3.1. Results per Laboratory:
The results were evaluated on the basis of the HLAGenotypeEvaluator score (Table 3A) and by compiling the results for each of the cell lines tested at each locus for each participating laboratory. Two scores (one per allele) were recorded per locus (except for HLA-DRB3, HLA-DRB4 and HLA-DRB5). The results were reported as “Identical/Concordant” in Table 4 by combining the “Identical” and “Concordance” scores from Table 3A. Results were reported as Ambiguous Concordant in Table 4 by combining all ambiguous scores except for those that contained null alleles from Table 3A and3B.
We combined “Identical”, “Concordant” and “Ambiguous Concordant” together as “Combined” concordant (Table 4). Eighteen laboratories reported greater than 99% combined concordance (Table 4). Twelve laboratories reported combined concordance between 95% and 99% (Table 4). Five laboratories reported combined concordance below 95%. Two laboratories performed the testing on randomly selected RP cell lines (instead of a designated panel); their results were not included in the “per panel analysis”. Overall combined concordance for Class I was 97.7% and 97.4% for Class II. The ambiguous concordant rates varied widely across laboratories (8% to 35%). The ambiguities are NGS library preparation protocol dependent: most derived from the application of different sets of PCR primers.
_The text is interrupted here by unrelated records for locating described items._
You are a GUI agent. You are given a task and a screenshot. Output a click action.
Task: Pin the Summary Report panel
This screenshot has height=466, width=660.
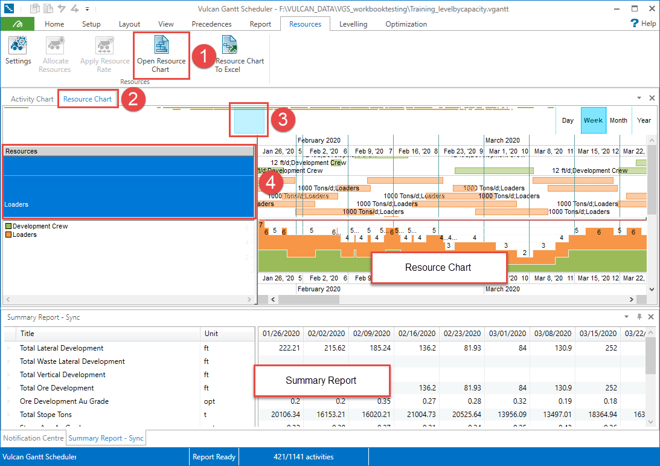tap(639, 317)
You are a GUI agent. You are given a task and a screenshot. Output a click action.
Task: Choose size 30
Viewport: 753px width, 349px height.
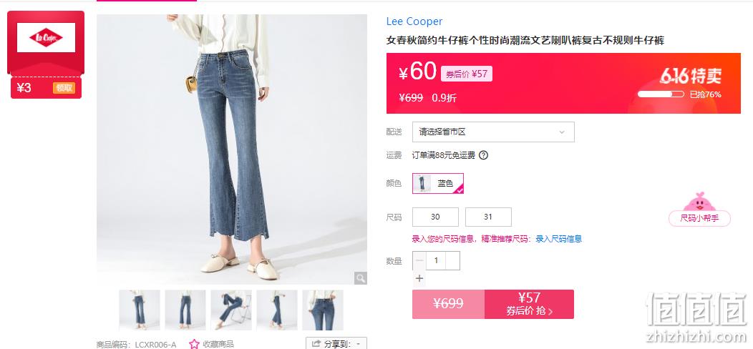coord(436,217)
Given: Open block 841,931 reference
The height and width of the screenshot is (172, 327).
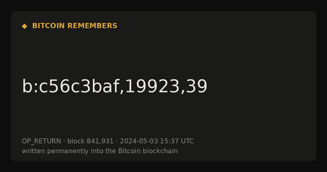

Observed null ambiguities are listed in Table 3B. The null ambiguities result from shallow DNA sequence coverage (below the software threshold) for the specific exon or intron region shown in Table 3B. The discordances summarized in Table 4 likely resulted from combinations of PCR failure for the target loci, shallow DNA sequence coverage of some exons and allelic sequence imbalance.
3.2. Overall HLA Results:
The combined percent occurrence of each score was calculated for each Class I and Class II locus for all laboratories (Table 5 and Table 6). Overall average discordance was 2. 5% [2.2% (4541 out of 4646 total alleles) for Class I, and 2.6% (7266 out of 7460 total alleles) for Class II]. We compared concordance versus discordance for each locus. The highest incidence of discordant results (when Discordant and UnresolvedNull ambiguities are combined) was observed in HLA-DRB4 (10.0%) followed by HLA-DRB5 (8.3%). Most discordant PT genotypes resulted from either allele dropout or incorrect calls.
Table 5.
SCORE | HLA-A | HLA-B | HLA-C |
---|---|---|---|
Identical | 87.5% | 86.7% | 83.7% |
Concordant | 7.4% | 5.2% | 11.2% |
AmbResultConcordant | 3.2% | 2.6% | 3.2% |
AmbRefConcordant | 0.1% | 0.3% | 0.0% |
AmbRefAmbResultConcordant | 0.0% | 2.2% | 0.0% |
UnresolvedNullAmbResultConcordant | 0.2% | 0.2% | 0.0% |
Discordant | 1.7% | 2.8% | 1.9% |
Table 6.
SCORE | DRB1 | DRB3 | DRB4 | DRB5 | DQA1 | DQB1 |
---|---|---|---|---|---|---|
Identical | 65.8% | 69.5% | 65.3% | 91.7% | 50.4% | 72.7% |
Concordant | 7.6% | 17.7% | 0.5% | 0.0% | 27.3% | 6.2% |
AmbResultConcordant | 11.1% | 11.9% | 0.5% | 0.0% | 13.3% | 16.4% |
AmbRefConcordant | 5.3% | 0.0% | 21.7% | 0.0% | 6.1% | 1.9% |
AmbRefAmbResultConcordant | 6.1% | 0.0% | 1.9% | 0.0% | 1.6% | 0.4% |
UnresolvedNullAmbResultConcordant | 0.0% | 0.0% | 4.1% | 0.7% | 0.0% | 0.0% |
Discordant | 4.0% | 0.9% | 6.0% | 7.6% | 1.2% | 2.4% |
Pre-fix HLA-was removed from each locus name.
3.3. Not Reported:
Each laboratory was required to perform NGS HLA typing on a PT panel. Completion of the PT program with a minimum score of 95% concordance at the HLA-A, HLA-B, HLA-C, HLA-DRB1 and HLA-DQB1 loci satisfied the requirements to submit NGS HLA typing data for the 17th IHIW projects. PT cell lines that were not reported for HLA-A, HLA-B, HLA-C, HLA-DRB1 and HLA-DQB1 were scored as “Discordant”. Therefore, “Not Reported” indicates 0% for these 5 loci in Table 7. PT cell lines that were not tested or for which results were not uploaded for HLA-DPA1, HLA-DPB1, HLA-DQA1, HLA-DRB3, HLA-DRB4 and HLA-DRB5 were scored as “Not Reported”. If the participating laboratory did not submit results for a locus, that locus was scored as “Not Reported” (Table 7).
Table 7.
Locus | Not Reported |
---|---|
HLA-A | 0% |
HLA-B | 0% |
HLA-C | 0% |
HLA-DPA1 | 33.2% |
HLA-DPB1 | 11.1% |
HLA-DQA1 | 28.0% |
HLA-DQB1 | 0% |
HLA-DRB1 | 0% |
HLA-DRB3 | 9.8% |
HLA-DRB4 | 7.0% |
HLA-DRB5 | 3.2% |
Twelve laboratories did not report results for HLA-DPA1, and 10 did not report results for HLA-DQA1. These laboratories did not sequence these loci. Eight laboratories did not report any results for HLA-DRB3, HLA-DRB4 and HLA-DRB5.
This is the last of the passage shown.